Em outros países, para assegurar que os preços sejam os mais baixos possíveis, a legislação visa garantir a concorrência, penalizando, rigorosamente, a cartelização, a concentração da produção e o acordo entre produtores, contra os consumidores. Não chama a si a atribuição de julgar preços. Restringe-se a dificultar a união de circunstâncias que ensejam práticas tidas como anti-sociais.

No Brasil, faz-se o contrário. O governo deixa (e até estimula) que surjam condições concentradoras de mercado, tais como as câmaras setoriais, criadas para debater e fixar preços e lucros para todos os produtores de determinado setor. Em troca, diz-se capaz de julgar o resultado final, isto é, o que seja "preço justo". E o talento revelado por nossos deputados e senadores, que, em poucas semanas, derrubaram dúvidas que, há milênios, afligem os melhores cérebros da humanidade.
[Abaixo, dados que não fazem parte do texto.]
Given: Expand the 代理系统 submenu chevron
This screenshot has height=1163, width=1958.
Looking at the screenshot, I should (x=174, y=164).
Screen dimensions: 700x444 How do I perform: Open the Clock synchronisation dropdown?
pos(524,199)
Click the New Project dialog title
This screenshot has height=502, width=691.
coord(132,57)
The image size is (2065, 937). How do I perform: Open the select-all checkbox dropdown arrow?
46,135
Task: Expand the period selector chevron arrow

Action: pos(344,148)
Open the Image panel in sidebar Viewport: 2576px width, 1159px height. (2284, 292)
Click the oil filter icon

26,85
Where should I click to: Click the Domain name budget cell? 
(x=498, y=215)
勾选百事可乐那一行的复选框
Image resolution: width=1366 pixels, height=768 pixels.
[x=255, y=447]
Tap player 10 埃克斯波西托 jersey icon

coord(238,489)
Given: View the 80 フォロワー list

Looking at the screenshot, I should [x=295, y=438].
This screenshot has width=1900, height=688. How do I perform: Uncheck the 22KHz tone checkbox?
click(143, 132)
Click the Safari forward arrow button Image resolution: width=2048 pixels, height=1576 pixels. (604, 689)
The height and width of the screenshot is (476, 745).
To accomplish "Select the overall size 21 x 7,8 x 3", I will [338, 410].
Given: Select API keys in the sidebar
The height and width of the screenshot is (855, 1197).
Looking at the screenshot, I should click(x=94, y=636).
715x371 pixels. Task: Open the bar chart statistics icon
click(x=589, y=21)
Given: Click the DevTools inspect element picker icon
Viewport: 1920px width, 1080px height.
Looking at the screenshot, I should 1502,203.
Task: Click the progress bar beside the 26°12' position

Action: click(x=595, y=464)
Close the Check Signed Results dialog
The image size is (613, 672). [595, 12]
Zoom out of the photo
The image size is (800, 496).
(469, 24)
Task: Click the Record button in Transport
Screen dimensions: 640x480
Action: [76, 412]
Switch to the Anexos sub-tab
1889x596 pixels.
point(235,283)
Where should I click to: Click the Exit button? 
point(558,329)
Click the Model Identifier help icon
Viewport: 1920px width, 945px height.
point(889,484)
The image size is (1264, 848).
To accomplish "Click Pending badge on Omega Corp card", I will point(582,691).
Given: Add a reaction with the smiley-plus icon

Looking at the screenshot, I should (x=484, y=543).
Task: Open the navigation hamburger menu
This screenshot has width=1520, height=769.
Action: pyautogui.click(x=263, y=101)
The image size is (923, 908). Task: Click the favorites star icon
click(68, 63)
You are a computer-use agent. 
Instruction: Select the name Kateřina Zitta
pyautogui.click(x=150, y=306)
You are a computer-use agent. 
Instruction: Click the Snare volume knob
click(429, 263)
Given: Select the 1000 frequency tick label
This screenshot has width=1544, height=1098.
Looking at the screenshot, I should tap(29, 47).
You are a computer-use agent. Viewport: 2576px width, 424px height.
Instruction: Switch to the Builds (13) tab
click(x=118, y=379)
Nem os economistas conseguiram -- e, certamente, jamais o farão -conceituar "preço justo". Para uns, o valor de uma mercadoria tem íntima ligação com seu custo de produção. Porém, o custo não é mais do que o valor dos fatores empregados na produção -- uma circularidade lógica. Para outros, o valor é uma noção utilitarista, como explicam com o exemplo do copo de água no deserto. Fica clara a dificuldade de conhecer o "preço justo" de um bem ou serviço transacionado no mercado.

Nossos representantes no Congresso, entretanto, não se preocuparam com essas questões transcendentais. Tanto que, na recém-aprovada lei de proteção à concorrência contra abusos do poder econômico, sustentam entender o "valor justo" das mercadorias e estabelecem penas rigorosas contra os agentes que elevem, "arbitrariamente", seus lucros. Consideram, ainda, crime a majoração de preços "não justificada pelo comportamento dos custos..." ou sem "justa causa". Além disso, jactamse de ser capazes de julgar o nível de preços, vez que o governo poderá requerer justificativas e punir, se "verificar" vestígios de "preços excessivos".

O que se depreende da leitura desta lei é a evidente intenção reiteradamente negada -- de controlar preços. Agora, de forma policialesca.

 

MARCOS CINIRA CAVALVANTI DE ALBUQUERQUE, 48, é doutor em Economia pela Universidade de Harvard (EUA), vereador da cidade de São Paulo pelo PL, e professor titular da FGV (SP). Foi secretário de Planejamento e de Parceria e Privatização do Município de São Paulo (administração Paulo Maluf).